Massacres dans Aïn-Abid et El-Halia
Après les massacresLa folie dans ConstantineA
El-Halia et à Aïn-Abid, la stupéfaction se mêle
à l'horreur. Ceux qui levaient brusquement le couteau sur les Européens
étaient des familiers, des villageois musulmans paisibles. Au point
qu'à Aïn-Abid le maire avait refusé toute protection
militaire, craignant que des uniformes ne vinssent troubler la paix des
rapports entre les deux communautés.
El-Halia est attaqué entre 11h30 et midi. C'est un petit village
proche de Philippeville. Là vivent 130 Européens et 2 000
musulmans. Les hommes travaillent à la mine de pyrite, les musulmans
sont payés au même taux que les Européens, ils jouissent
des mêmes avantages sociaux. Ils poussent la bonne intelligence
jusqu'à assurer leurs camarades qu'ils n'ont rien à craindre,
que si des rebelles attaquaient El-Halia, on se défendrait au coude
à coude.
A 11 h 30, le village est attaqué, à ses deux extrémités
par quatre bandes d'émeutiers, parfaitement encadrés, et
qui opèrent avec un synchronisme remarquable.
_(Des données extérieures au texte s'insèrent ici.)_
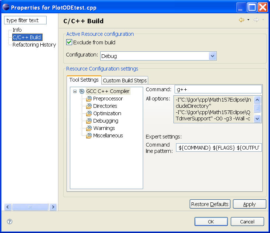Click the Apply button

[x=249, y=204]
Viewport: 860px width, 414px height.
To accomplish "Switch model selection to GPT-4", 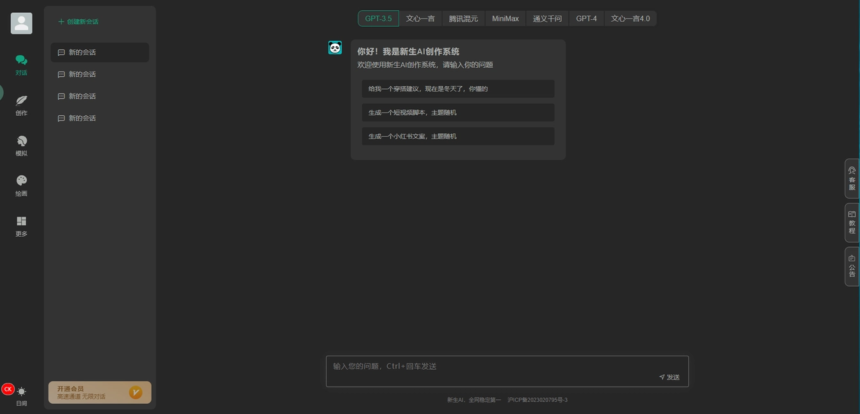I will [x=586, y=19].
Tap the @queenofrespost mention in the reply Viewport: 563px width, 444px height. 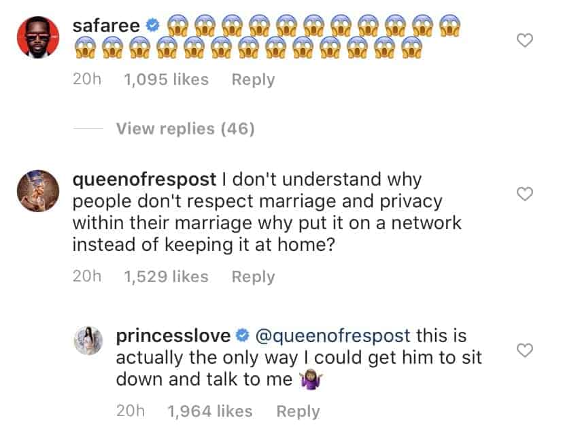point(332,336)
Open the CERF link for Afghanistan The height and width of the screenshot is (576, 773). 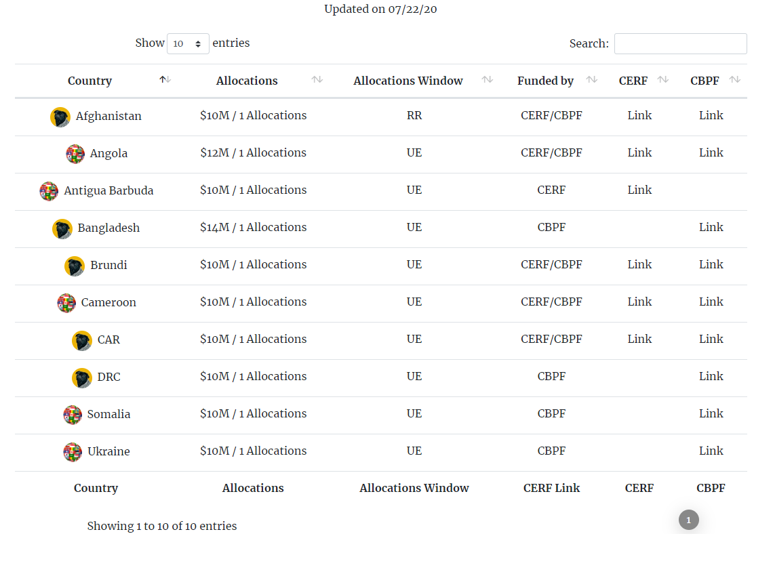coord(639,115)
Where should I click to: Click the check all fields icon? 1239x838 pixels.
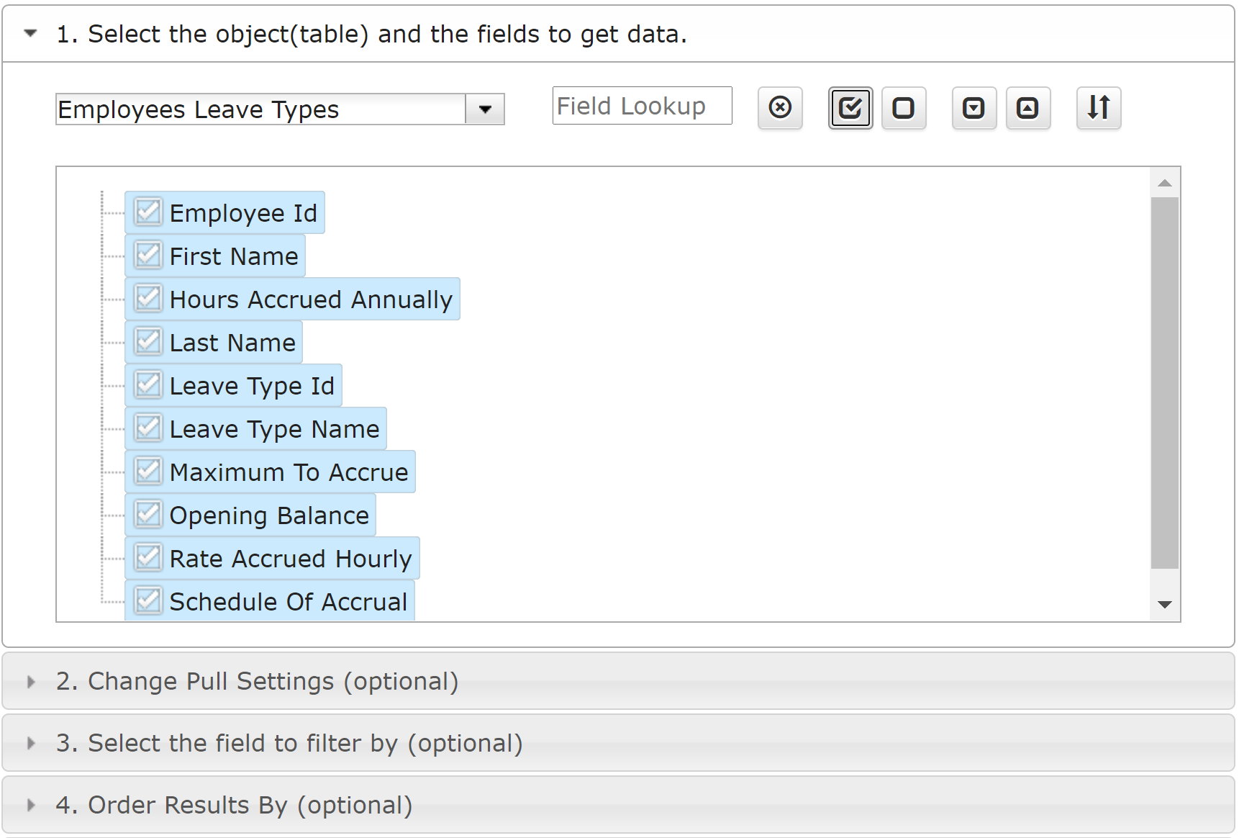click(x=850, y=108)
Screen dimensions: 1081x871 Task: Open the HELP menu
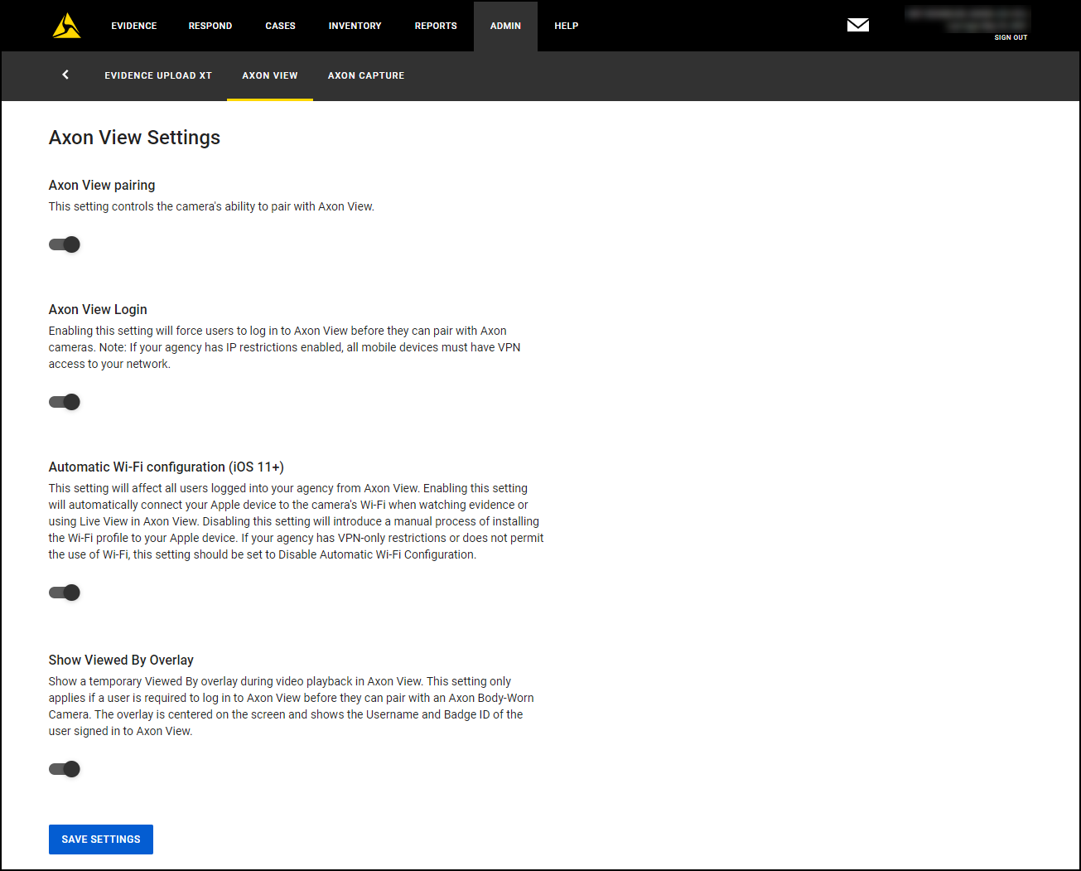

Ce sont, en majorité,
des ouvriers ou d'anciens ouvriers de la mine et, la veille encore, certains
sympathisaient avec leurs camarades européens... Devant cette foule
hurlante, qui brandit des armes de fortune, selon le témoignage
de certains rescapés, les Français ont le sentiment qu'ils
ne pourront échapper au carnage. Ceux qui les attaquent connaissent
chaque maison, chaque famille, depuis des années et, sous chaque
toit, le nombre d'habitants. A cette heure-là, ils le savent, les
femmes sont chez elles à préparer le repas, les enfants
dans leur chambre, car, dehors, c'est la fournaise et les hommes vont
rentrer de leur travail. Les Européens qui traînent dans
le village sont massacrés au passage. Un premier camion rentrant
de la carrière tombe dans une embuscade et son chauffeur est égorgé.
Dans un second camion, qui apporte le courrier, trois ouvriers sont arrachés
à leur siège et subissent le même sort. Les Français
dont les maisons se trouvent aux deux extrémités du village,
surpris par les émeutiers, sont pratiquement tous exterminés.
Au centre d'ElHalia, une dizaine d'Européens se retranchent,
avec des armes, dans une seule maison et résistent à la
horde. En tout, six familles sur cinquante survivront au massacre. Dans
le village, quand la foule déferlera, excitée par les you
you hystériques des femmes et les cris des meneurs appelant à
la djihad, la guerre sainte, certains ouvriers musulmans qui ne participaient
pas au carnage regarderont d'abord sans mot dire et sans faire un geste.
Puis les cris, l'odeur du sang, de la poudre, les plaintes, les appels
des insurgés finiront par les pousser au crime à leur tour.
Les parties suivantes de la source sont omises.